* _Problem description_
Return every entry below exactly as written, minus the pictures.

* _Stored records_
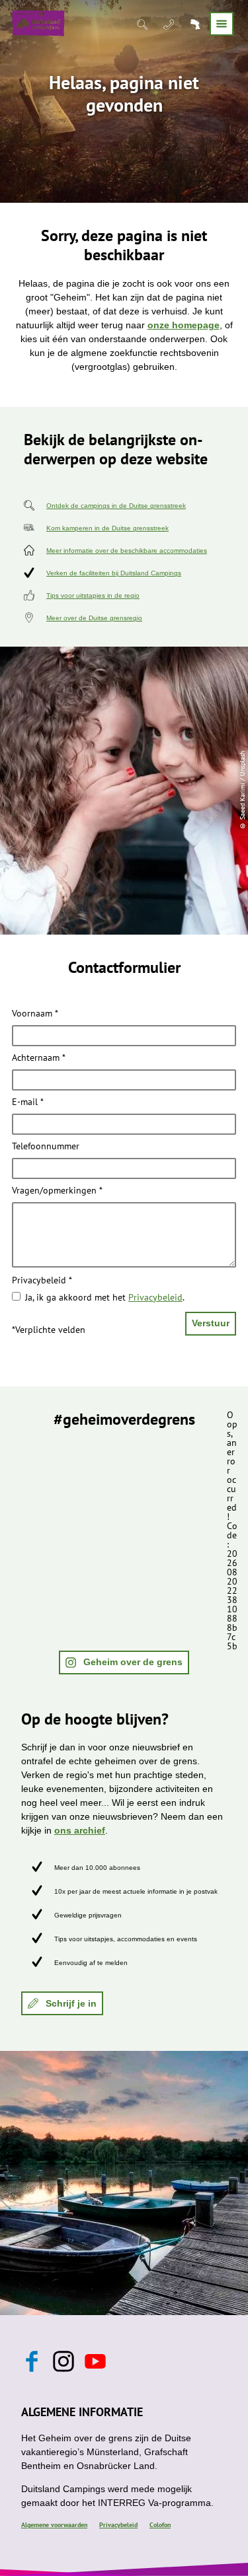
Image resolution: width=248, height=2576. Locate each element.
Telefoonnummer (45, 1146)
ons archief (79, 1830)
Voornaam (35, 1014)
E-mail (28, 1102)
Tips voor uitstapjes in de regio (93, 595)
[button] (124, 1662)
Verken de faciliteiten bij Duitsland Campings (113, 573)
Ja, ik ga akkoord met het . (105, 1297)
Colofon (160, 2525)
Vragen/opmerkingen (57, 1191)
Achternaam (38, 1058)
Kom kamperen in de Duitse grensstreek (107, 528)
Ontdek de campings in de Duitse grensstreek (116, 505)
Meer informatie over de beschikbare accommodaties (126, 550)
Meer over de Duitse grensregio (94, 618)
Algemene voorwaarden (54, 2525)
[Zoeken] (143, 24)
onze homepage (183, 325)
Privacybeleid (42, 1280)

* _Final answer_
Image resolution: width=248, height=2576. Locate each element.
Telefoonnummer (45, 1146)
ons archief (79, 1830)
Voornaam (35, 1014)
E-mail (28, 1102)
Tips voor uitstapjes in de regio (93, 595)
[button] (124, 1662)
Verken de faciliteiten bij Duitsland Campings (113, 573)
Ja, ik ga akkoord met het . (105, 1297)
Colofon (160, 2525)
Vragen/opmerkingen (57, 1191)
Achternaam (38, 1058)
Kom kamperen in de Duitse grensstreek (107, 528)
Ontdek de campings in de Duitse grensstreek (116, 505)
Meer informatie over de beschikbare accommodaties (126, 550)
Meer over de Duitse grensregio (94, 618)
Algemene voorwaarden (54, 2525)
[Zoeken] (143, 24)
onze homepage (183, 325)
Privacybeleid (42, 1280)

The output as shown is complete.